:: RECORDED INFORMATION

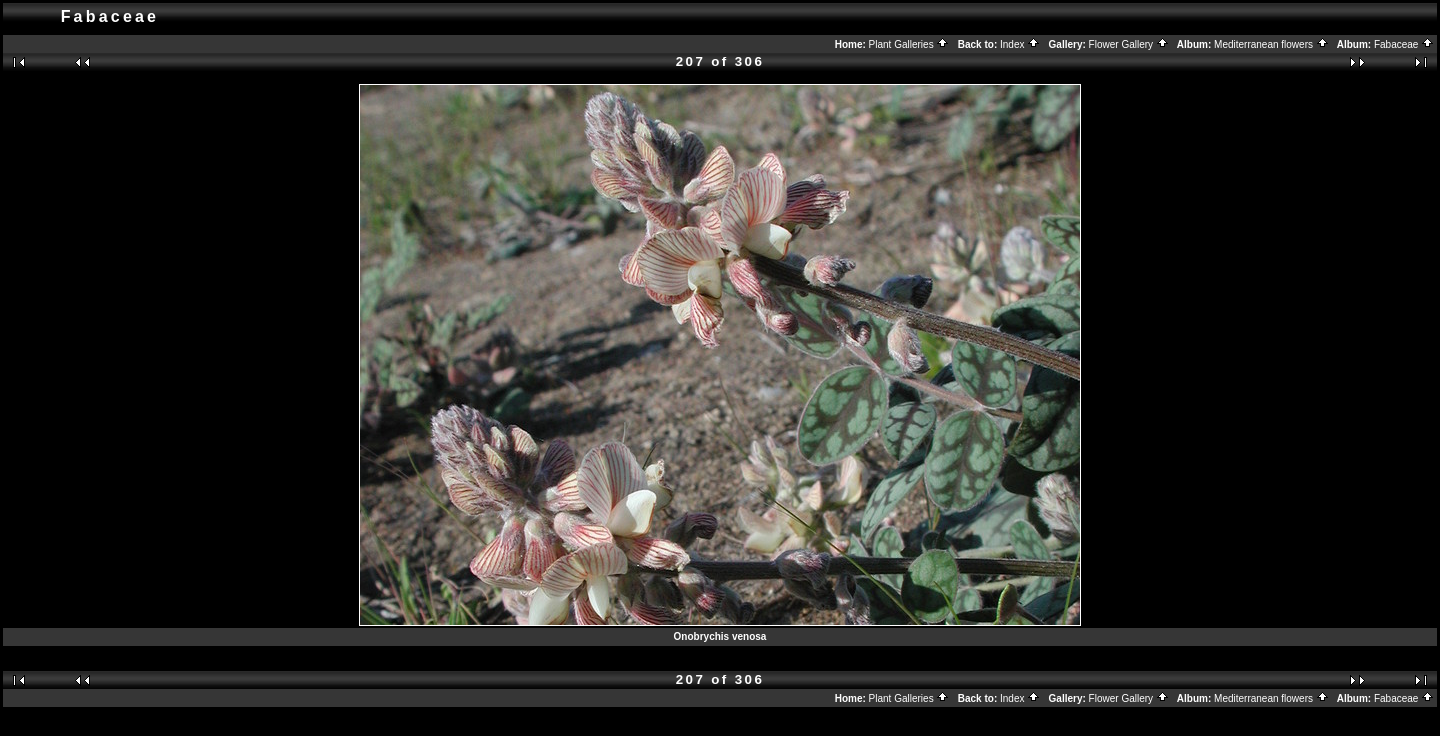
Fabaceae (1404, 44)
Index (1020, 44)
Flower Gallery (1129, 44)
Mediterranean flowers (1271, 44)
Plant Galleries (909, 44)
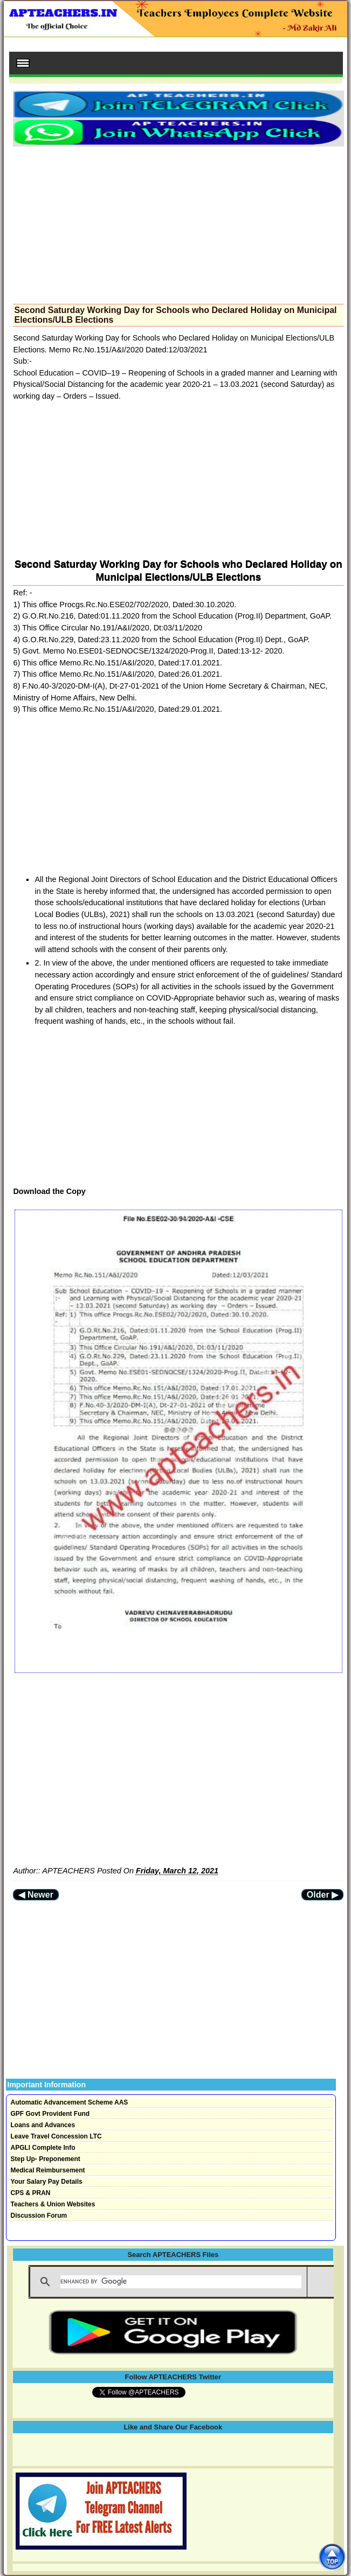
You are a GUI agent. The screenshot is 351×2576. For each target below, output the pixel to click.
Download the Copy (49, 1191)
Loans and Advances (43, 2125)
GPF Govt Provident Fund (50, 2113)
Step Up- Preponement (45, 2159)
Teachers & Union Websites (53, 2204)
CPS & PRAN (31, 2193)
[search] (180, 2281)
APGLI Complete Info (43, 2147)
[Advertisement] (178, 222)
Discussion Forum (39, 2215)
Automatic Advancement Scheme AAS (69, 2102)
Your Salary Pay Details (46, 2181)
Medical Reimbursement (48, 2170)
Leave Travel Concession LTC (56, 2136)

::::
:: RECORDED INFORMATION

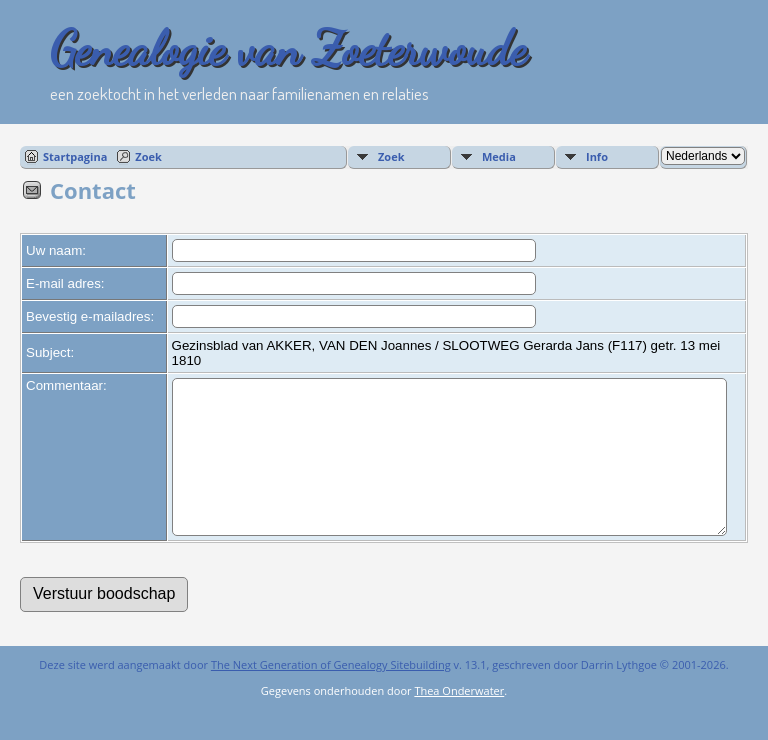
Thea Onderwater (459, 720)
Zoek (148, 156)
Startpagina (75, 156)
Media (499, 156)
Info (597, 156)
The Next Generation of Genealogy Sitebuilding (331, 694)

::::

Swap "Discussion Forum" for "Discussion Board" in everything from the record line containing "Fabaceae (1404, 44)" down to the one containing "Medical Reimbursement (48, 2170)", and give those lines again with nothing else changed. Leave the pictures out of your answer.

* ANSWER
Fabaceae (1404, 44)
Index (1020, 44)
Flower Gallery (1129, 44)
Mediterranean flowers (1271, 44)
Plant Galleries (909, 44)
You are a GUI agent. The screenshot is 351×2576. For each target below, output the pixel to click.
Download the Copy (49, 1191)
Loans and Advances (43, 2125)
GPF Govt Provident Fund (50, 2113)
Step Up- Preponement (45, 2159)
Teachers & Union Websites (53, 2204)
CPS & PRAN (31, 2193)
[search] (180, 2281)
APGLI Complete Info (43, 2147)
[Advertisement] (178, 222)
Discussion Board (39, 2215)
Automatic Advancement Scheme AAS (69, 2102)
Your Salary Pay Details (46, 2181)
Medical Reimbursement (48, 2170)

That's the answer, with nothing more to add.